In a (begin snark) brilliant move (end snark) to cut costs, CEO Philip J. Schoonover, thinking that floor sales in his company was something a trained chimp could do, decided to cut jobs--starting with his most senior, most experienced (read: most expensive) workers, leaving the stores to be operated by demoralized, dispirited, underpaid workers who were waiting for the next axe to fall (they didn't have to wait all that long).

Dumb. No, shortsighted and dumb.

The market's immediate response to the 3,400 employee restructuring? Customer defections due to poor customer service (that was me) with falling earnings for dessert. Here's my question: while Schoonover was making HR policy willy-nilly, where the sweet hell was his Chief HR Officer? This from the Circuit City website:

Mr. Jonas joined the company in 1998 as director of associate relations. He was promoted to assistant vice president of corporate human resources services in 2000, was elected vice president in 2003 and was elected senior vice president in 2004. Prior to joining the company, he was employed by Toys "R" Us, a worldwide retailer of toys, baby products and children's apparel, from 1985 until 1998, including serving in the position of director of human resources for the Babies "R" Us division from 1996 to 1998.

Seems like a skilled enough kind of guy, but what in the name of the Great Pumpkin would have had Schoonover make such a sweeping HR decision, seemingly, without consultation with (and, well, the cooperation of) his top HR pick. This seems to be the issue.

After the early successes of Jack Welch at GE with his Pareto Principle-based rank and yank mandate (the top 10% get raises, the bottom 20% get pink slips and the 70% in the middle get a continued paycheck), CEO's who had never spend so much as a week in the HR trenches began making sweeping HR decisions--decisions based on corporate earnings and not based on human capital management (got to find another term for that). Curiously, no one said a word when, at GE, the people in the middle began leaving in droves taking their knowledge assets with them, worried that the bottom of the barrel was rising fast, and the remaining staffers, fearful of collaborations with team members who could supplant then, began hoarding information and sabotaging one another. Morale is strangely low there and it’s only the high prestige and perks that keep people in the saddle.

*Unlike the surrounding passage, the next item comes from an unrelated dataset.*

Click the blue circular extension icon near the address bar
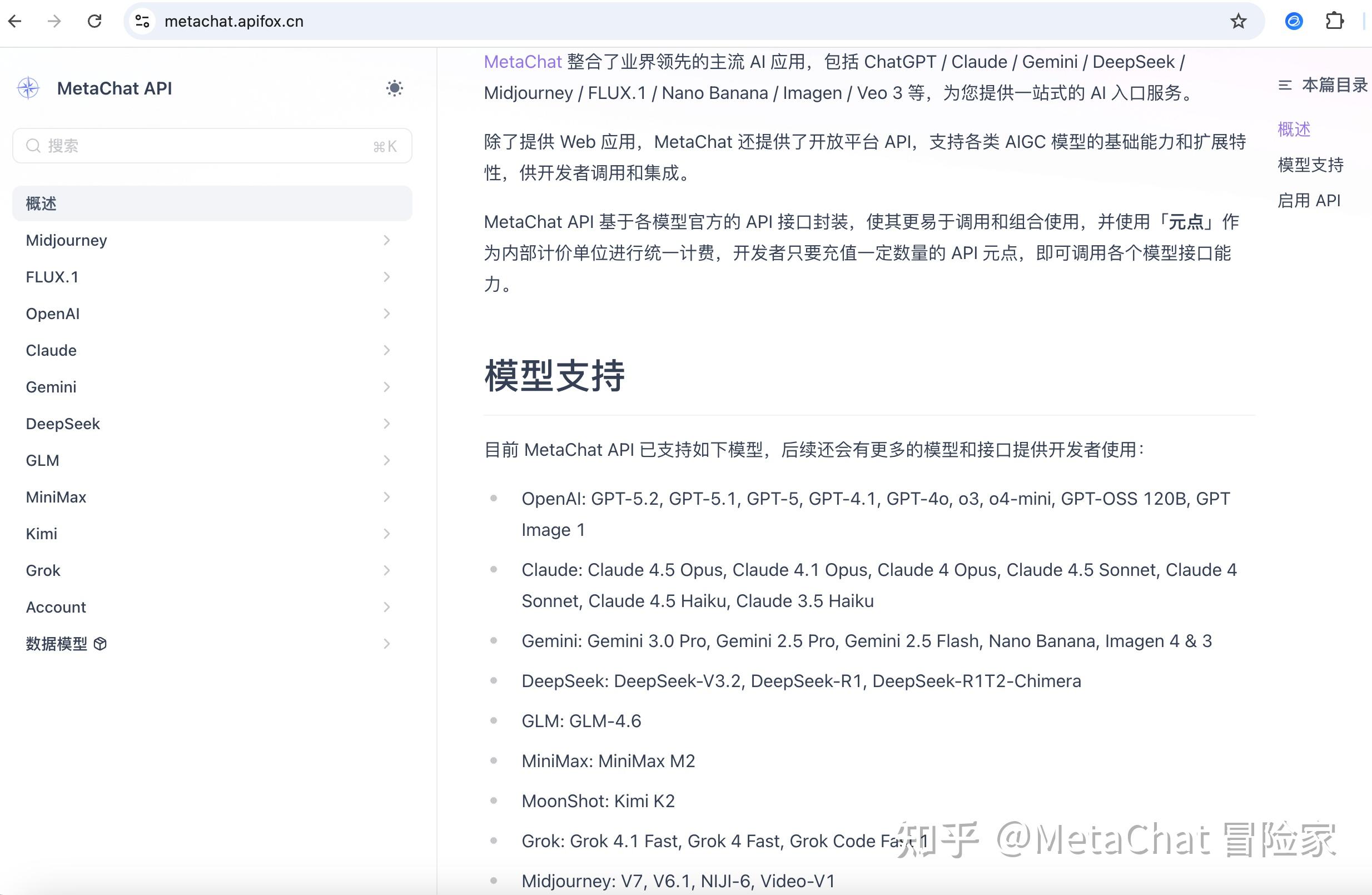The width and height of the screenshot is (1372, 895). point(1293,21)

HR leaders like the strangely silent Mr. Jonas could do well to smack their Chief Execs on the side of the noggin, yelling "wake up, stupid!" until they get their attention. Then they should point to the business plan and demand how the hairy hell the company is expected to reach those heights when CEO expectations for the HR function are so low. But, aw shucks, you can't be a champion of solid, far-reaching, business-focused people strategy if you're cravenly trying to protect your job.

Here's a home truth: Business plan minus well-trained, confident contributors equals an interesting idea. CEO’s with said interesting ideas should be shortlisted for re-deployment… maybe on the shop floor at Circuit City.

But, I have to say that we, in the HR field, have done this to ourselves. We’ve settled for MBA programs that don’t teach the value of a solid HR function (which includes guardianship, visionary, strategic, operational and tactical elements–not just the tactical), MRHM programs that don’t teach future leaders to scrap for a seat at the table (and one where they aren’t taking notes or arranging the coffee service) and a professional organization, SHRM, that is more worried about building its brand and stuffing its membership coffers than in building the profession in the minds of CEO’s and HR leaders alike.

But, sadly, what’s predictable and almost certain is that around the corner will come another CEO with his six shooter (ammunition: cut, cut, cut, cut, cut, cut) backed by a simple minded CHRO who will cower to keep his gig.